Strong quake shakes Indonesia’s Sumatra, no damage or tsunami alert given

An earthquake with a magnitude of 6.5 shook buildings and caused momentary panic in the Indonesian port city of Padang on Thursday, officials and residents said, but there were no immediate reports of damage or injury.

The Pacific Tsunami Warning Centre did not issue an alert immediately after the quake and Indonesia’s BMK weather agency said there was no threat of a tsunami.

The quake was centred about 155km south of Padang, off the coast of Sumatra island at a depth of about 50km, the USGS said. It had originally been reported with a magnitude of 6.2.

Memories are still fresh in Indonesia of the massive 9.15 magnitude undersea quake that triggered an Indian Ocean tsunami which killed more than 200,000 people in a dozen countries.

Patients of the M. Djamil Padang hospital are evacuated after an earthquake. Photo: EPA

Most of those killed were in the province of Aceh on Sumatra’s northwest tip.

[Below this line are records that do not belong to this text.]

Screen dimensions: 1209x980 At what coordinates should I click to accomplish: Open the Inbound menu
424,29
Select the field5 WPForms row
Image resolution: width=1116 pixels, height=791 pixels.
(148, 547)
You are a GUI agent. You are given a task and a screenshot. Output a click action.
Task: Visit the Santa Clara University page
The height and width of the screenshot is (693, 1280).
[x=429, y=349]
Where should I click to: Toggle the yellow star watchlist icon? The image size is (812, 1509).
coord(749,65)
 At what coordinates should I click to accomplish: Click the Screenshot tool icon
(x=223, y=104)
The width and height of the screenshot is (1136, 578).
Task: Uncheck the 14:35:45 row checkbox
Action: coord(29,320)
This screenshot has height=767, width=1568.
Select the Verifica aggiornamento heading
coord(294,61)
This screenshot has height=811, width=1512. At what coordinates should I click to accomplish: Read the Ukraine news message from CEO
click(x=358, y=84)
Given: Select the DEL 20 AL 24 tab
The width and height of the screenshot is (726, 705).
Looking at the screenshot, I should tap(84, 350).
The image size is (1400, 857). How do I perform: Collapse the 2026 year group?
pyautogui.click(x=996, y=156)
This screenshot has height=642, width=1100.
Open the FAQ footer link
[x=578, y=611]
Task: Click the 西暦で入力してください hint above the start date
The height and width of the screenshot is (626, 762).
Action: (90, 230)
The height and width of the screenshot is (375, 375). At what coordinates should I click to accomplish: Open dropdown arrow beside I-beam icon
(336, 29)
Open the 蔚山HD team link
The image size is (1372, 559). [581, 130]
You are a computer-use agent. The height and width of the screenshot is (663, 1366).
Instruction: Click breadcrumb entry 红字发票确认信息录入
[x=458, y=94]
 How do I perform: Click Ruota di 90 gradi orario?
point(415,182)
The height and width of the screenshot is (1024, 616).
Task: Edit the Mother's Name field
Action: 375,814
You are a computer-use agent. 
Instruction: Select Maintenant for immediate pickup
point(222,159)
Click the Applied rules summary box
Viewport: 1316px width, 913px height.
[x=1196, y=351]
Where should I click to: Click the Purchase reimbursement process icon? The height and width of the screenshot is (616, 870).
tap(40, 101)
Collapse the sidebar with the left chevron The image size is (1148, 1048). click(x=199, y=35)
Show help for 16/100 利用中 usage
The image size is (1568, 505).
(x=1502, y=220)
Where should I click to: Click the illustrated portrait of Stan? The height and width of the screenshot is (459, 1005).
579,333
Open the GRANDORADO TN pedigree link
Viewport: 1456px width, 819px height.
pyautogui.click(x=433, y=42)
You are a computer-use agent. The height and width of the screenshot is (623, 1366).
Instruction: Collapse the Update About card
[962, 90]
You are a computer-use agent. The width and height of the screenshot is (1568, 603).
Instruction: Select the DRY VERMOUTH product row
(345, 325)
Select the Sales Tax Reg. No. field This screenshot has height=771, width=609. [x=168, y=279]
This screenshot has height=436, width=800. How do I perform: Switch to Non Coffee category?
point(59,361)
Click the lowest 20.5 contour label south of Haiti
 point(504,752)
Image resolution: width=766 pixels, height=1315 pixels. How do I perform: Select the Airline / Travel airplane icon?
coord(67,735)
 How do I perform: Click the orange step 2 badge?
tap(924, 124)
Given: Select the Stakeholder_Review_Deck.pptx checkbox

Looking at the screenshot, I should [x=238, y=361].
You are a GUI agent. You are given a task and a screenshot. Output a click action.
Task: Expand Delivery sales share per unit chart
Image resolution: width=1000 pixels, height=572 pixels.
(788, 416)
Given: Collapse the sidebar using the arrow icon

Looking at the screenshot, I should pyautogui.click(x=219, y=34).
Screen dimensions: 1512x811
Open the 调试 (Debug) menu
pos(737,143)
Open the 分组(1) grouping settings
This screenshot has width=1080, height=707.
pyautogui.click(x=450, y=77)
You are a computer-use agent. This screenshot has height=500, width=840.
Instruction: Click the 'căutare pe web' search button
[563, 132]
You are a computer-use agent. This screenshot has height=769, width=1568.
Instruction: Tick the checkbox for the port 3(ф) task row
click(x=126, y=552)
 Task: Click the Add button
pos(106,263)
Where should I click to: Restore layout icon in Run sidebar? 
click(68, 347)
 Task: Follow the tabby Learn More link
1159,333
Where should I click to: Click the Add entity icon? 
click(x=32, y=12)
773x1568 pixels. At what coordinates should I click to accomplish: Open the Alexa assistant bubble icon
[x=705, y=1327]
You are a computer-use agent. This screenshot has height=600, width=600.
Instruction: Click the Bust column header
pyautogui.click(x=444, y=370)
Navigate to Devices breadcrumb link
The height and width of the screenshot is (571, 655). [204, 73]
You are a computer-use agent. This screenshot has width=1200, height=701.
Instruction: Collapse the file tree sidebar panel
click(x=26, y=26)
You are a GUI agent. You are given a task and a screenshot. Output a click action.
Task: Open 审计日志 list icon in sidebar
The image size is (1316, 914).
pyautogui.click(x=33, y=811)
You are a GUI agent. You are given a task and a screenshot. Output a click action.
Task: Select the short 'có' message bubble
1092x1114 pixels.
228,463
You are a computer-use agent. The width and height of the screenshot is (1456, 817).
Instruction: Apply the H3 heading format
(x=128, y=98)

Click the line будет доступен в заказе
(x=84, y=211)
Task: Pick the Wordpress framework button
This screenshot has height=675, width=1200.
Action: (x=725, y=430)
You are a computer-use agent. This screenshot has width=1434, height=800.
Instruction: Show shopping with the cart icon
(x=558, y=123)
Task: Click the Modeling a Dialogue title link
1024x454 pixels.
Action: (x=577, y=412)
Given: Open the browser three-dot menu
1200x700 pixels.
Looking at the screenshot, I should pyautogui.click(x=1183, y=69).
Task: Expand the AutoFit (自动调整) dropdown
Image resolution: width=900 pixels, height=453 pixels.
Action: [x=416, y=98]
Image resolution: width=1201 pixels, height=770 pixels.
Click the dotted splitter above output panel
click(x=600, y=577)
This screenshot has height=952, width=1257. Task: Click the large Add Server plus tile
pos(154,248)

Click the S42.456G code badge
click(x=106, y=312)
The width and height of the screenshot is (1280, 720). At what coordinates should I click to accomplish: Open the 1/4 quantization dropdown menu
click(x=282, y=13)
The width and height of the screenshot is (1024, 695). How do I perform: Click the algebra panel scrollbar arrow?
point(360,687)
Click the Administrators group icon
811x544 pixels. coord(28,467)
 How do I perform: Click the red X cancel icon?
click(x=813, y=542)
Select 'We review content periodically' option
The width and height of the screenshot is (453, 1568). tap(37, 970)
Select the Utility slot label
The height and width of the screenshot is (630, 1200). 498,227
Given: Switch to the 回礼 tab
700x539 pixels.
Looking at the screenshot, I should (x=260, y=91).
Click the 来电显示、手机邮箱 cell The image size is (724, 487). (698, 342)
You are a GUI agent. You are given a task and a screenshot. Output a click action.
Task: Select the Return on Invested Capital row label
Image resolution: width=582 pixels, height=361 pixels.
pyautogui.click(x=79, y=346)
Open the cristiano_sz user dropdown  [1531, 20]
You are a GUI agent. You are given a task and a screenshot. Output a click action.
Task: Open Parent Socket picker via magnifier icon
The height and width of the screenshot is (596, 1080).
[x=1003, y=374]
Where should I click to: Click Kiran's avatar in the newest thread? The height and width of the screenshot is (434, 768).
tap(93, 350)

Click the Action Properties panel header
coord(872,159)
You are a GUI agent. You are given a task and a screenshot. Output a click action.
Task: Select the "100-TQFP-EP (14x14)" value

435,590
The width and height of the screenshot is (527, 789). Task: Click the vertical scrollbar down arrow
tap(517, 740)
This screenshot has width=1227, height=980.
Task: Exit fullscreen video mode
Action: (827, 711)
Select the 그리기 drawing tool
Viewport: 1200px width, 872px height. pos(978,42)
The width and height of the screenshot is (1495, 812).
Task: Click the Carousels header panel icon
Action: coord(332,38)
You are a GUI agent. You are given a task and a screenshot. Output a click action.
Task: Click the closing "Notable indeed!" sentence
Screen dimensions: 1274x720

A Reuters witness reported initial panic after the latest quake, which struck before dawn and lasted about 30 seconds. Residents rushed out of their homes and into the streets, but with no apparent signs of damage of injury, things quickly returned to normal.

Indonesia straddles the so-called Pacific Ring of Fire, a highly seismically active zone, where different plates on the earth’s crust meet and create a large number of earthquakes and volcanoes.